L'Editoriale
Giovedì 05 Settembre 2019
Se YouTube va a caccia
dei dati dei bambini
Le violazioni sulla privacy stanno diventando un problema serio per le grandi piattaforme digitali. La buona notizia è che le istituzioni lo hanno preso molto sul serio, spingendo di riflesso i giganti del digitale a prendere provvedimenti. Il primo passo è l’ammissione ufficiale che la questione esiste. La Apple aveva ammesso di non essere stata all’altezza dei suoi standard per la privacy e si è scusata ufficialmente con i consumatori dopo la questione relativa agli audio registrati dall’assistente digitale Siri e ascoltati dai dipendenti delle imprese. Trecento di loro sono stati licenziati o hanno perso il lavoro indirettamente. Ora un altro gigante del web, Google, si appresta a pagare una cifra compresa fra i 150 e i 200 milioni di dollari per chiudere il contenzioso con le autorità americane per la violazione da parte della controllata YouTube della privacy dei bambini. L’intesa è stata approvata dalla Federal Trade Commission con tre voti a favore e due contrari e dovrà ora essere esaminata dal Dipartimento di Giustizia.
L’accordo promette di passare alla storia come la sanzione più alta comminata per la protezione dei minori sul web. L’accusa è di avere raccolto dati dei minori senza il consenso dei genitori. Il fine è sempre lo stesso, in fondo, quello di fornire servizi di pubblicità personalizzati, caratteristica del mondo dei social network. La personalizzazione del marketing, dell’advertising e naturalmente anche della propaganda politica rappresenta una delle nuove frontiere delle tecnologie digitali. Da qui l’uso e l’abuso, inquietante, dei dati personali, degni del Grande Fratello. I social, se vogliono, possono sapere tutto di noi. E quello che non sanno lo ricavano indirettamente attraverso atteggiamenti del consumatore che solo apparentemente non hanno nulla a che fare con i questionari che siamo chiamati a compilare.
Ma cosa è accaduto in questo caso?

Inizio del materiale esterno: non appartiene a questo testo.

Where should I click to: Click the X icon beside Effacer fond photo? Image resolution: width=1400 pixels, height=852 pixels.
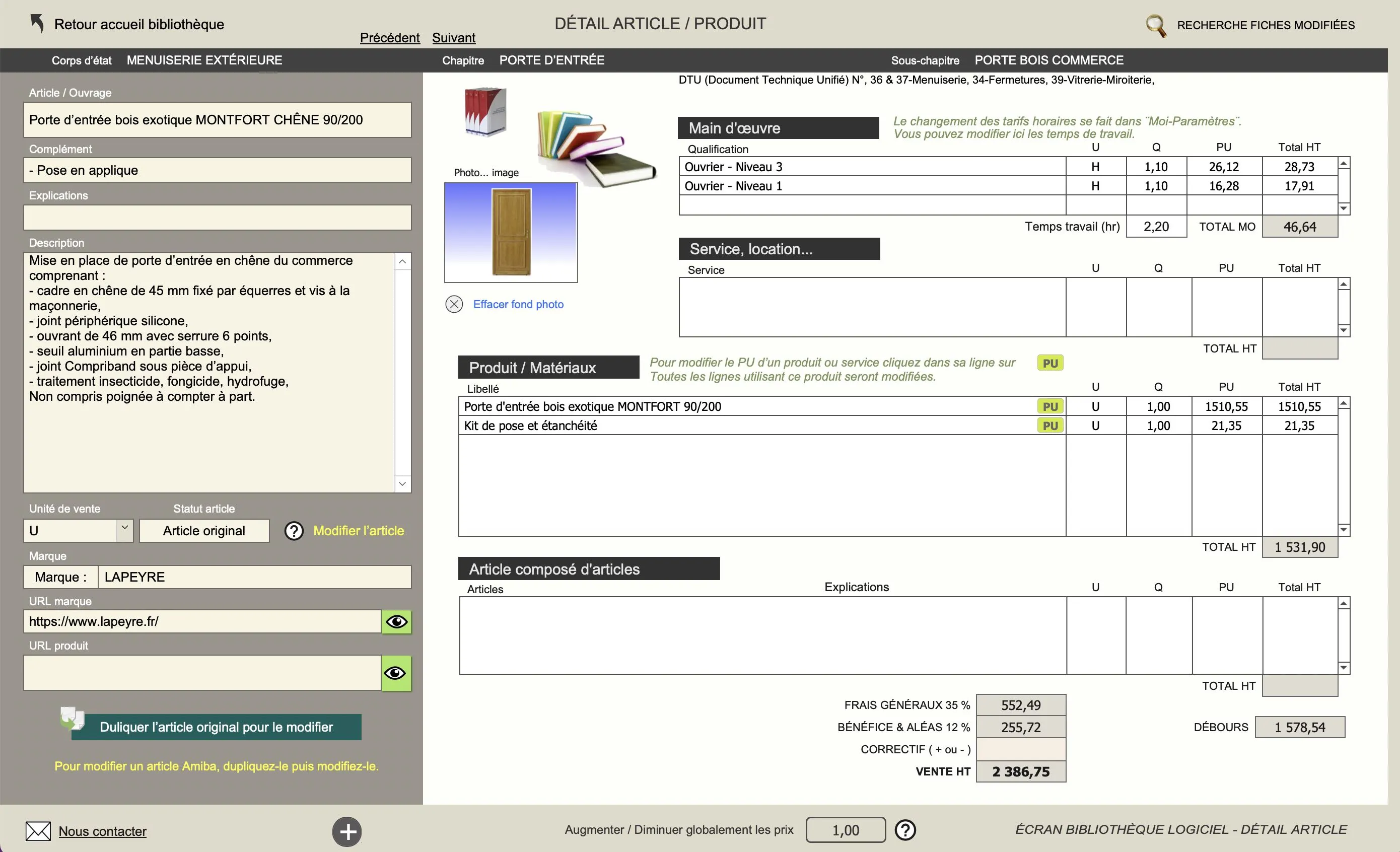click(x=454, y=304)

Si è verificato il rischio maggiore: quello di andare a colpire il privato dell’anello più fragile, quello dei minori, ovvero quello dei nativi digitali, totalmente connessi con la Rete e con i loro prodotti ma anche bisognosi della più completa protezione. YouTube infatti avrebbe violato il Children’s Online Privacy Protection Act, la normativa che vieta il tracciamento degli utenti di età inferiore ai 13 anni.
Questa sorta di Carta di Treviso americana rende obbligatorio il consenso dei genitori per la raccolta delle informazioni sui loro figli. Due anni fa, più di 20 gruppi di difesa dei minori e della privacy avevano presentato un reclamo alla Federal Trade Commission, sostenendo che YouTube avesse consapevolmente raccolto dati a fini pubblicitari coinvolgendo bambini di età inferiore ai 13 anni. Nel 2018 un gruppo di 23 studi legali e associazioni a difesa dei consumatori aveva poi sporto un altro reclamo.

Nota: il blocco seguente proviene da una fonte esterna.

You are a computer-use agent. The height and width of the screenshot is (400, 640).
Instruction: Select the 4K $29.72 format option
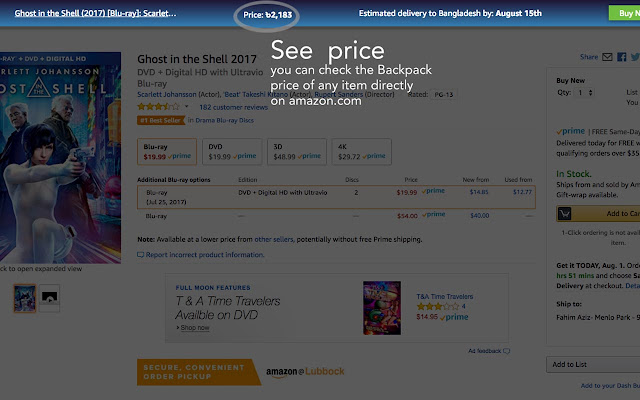pyautogui.click(x=363, y=151)
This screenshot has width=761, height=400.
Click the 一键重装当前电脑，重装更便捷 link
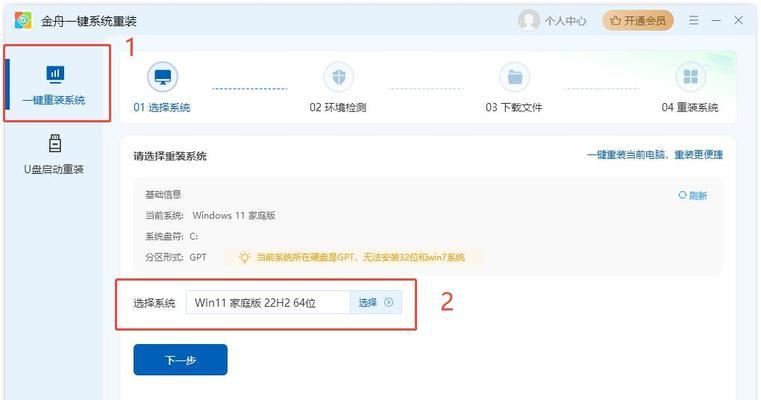(x=655, y=155)
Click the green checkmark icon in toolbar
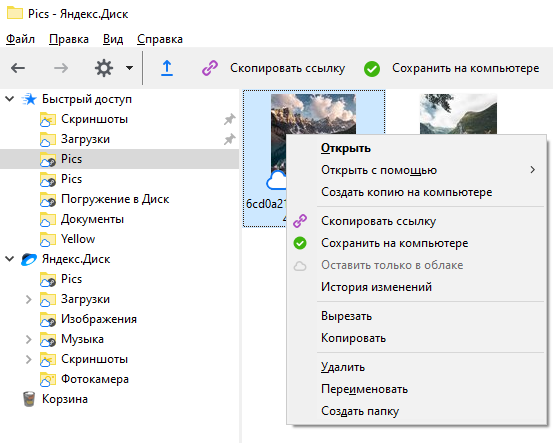 click(372, 68)
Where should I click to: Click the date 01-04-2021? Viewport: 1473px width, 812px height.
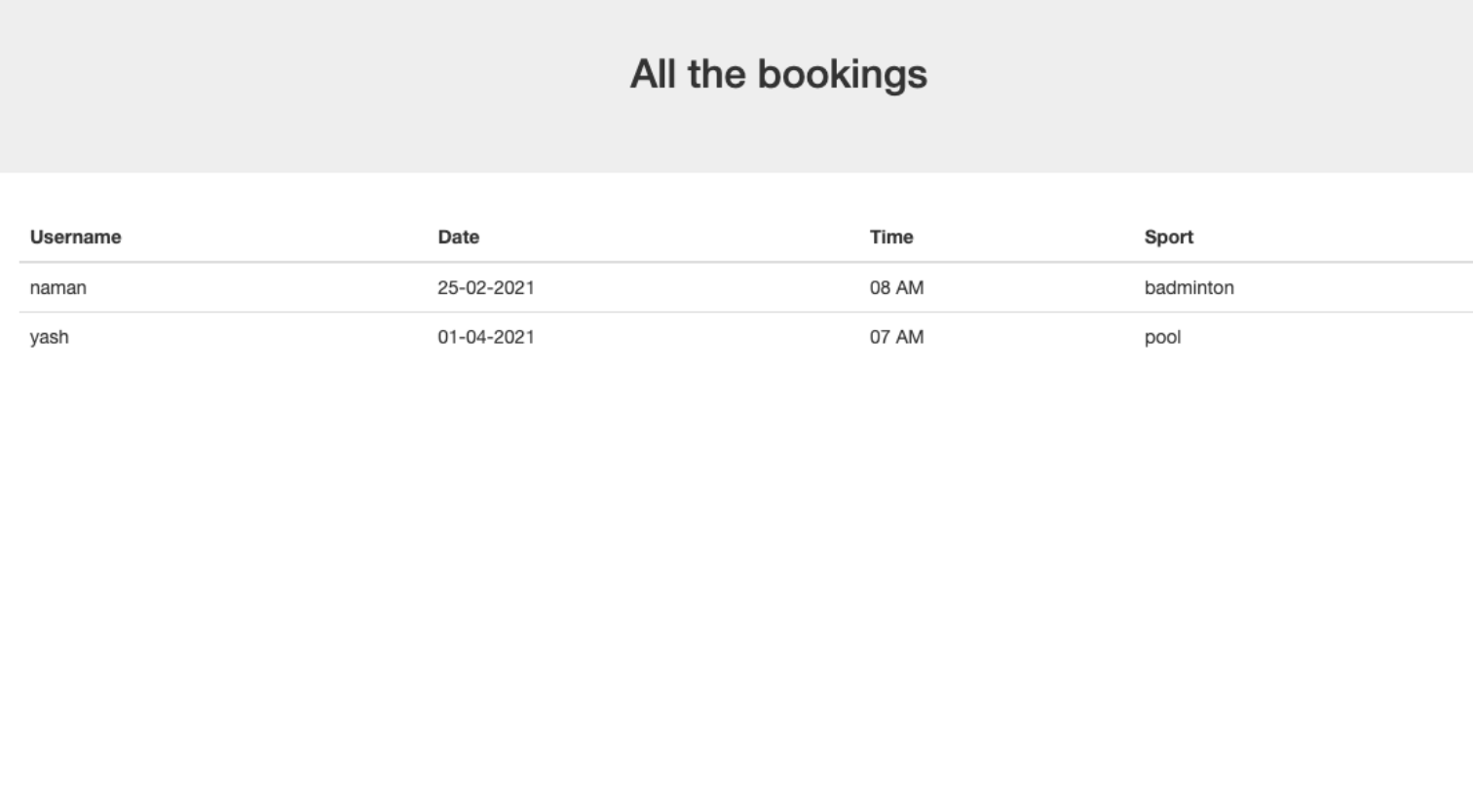coord(485,338)
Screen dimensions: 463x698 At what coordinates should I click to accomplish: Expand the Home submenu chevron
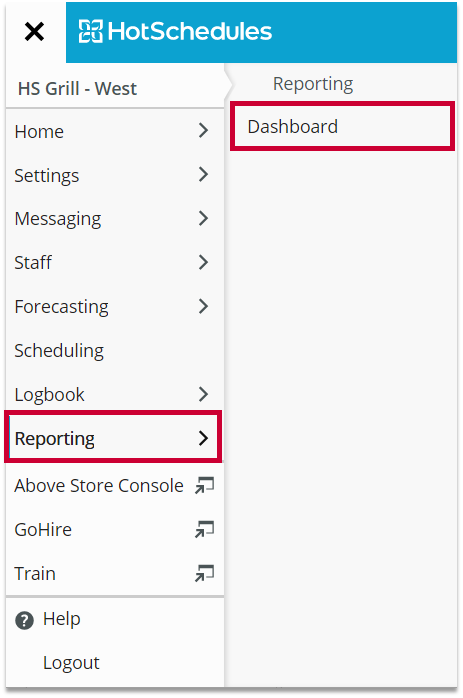(x=203, y=130)
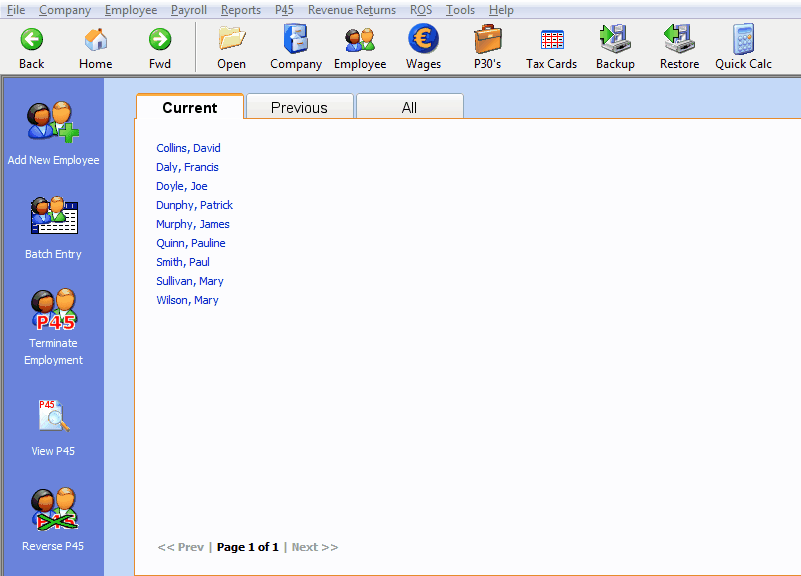Select Terminate Employment P45 icon
Viewport: 801px width, 576px height.
54,311
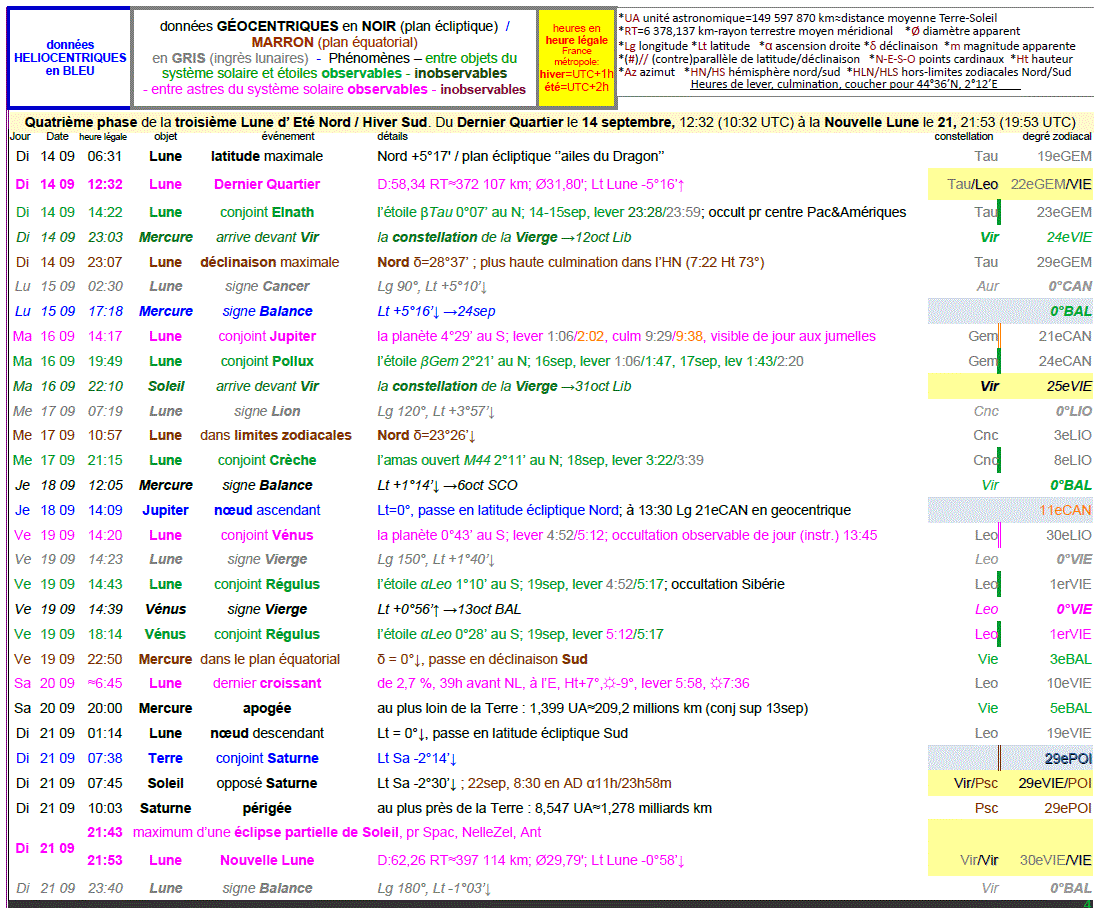Click the blue 'données HELIOCENTRIQUES' legend box
The width and height of the screenshot is (1105, 908).
click(69, 58)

Ma i giganti del digitale stanno cominciando a rendersi conto autonomamente e consapevolmente di queste problematiche. Esemplare in Italia la firma tra Google, Telefono Azzurro e Altroconsumo di un progetto mirante a presentare video, consigli strutturati e contenuti educativi per aiutare adolescenti, genitori e insegnanti ad affrontare i cosiddetti messaggi di incitamento all’odio sul web prodotti dai cosiddetti «hater». L’esempio che la Rete di per sé è neutra, come la lama di un coltello. Dipende da noi se farne buon uso, se usarla per ferire qualcuno o affettare il salame.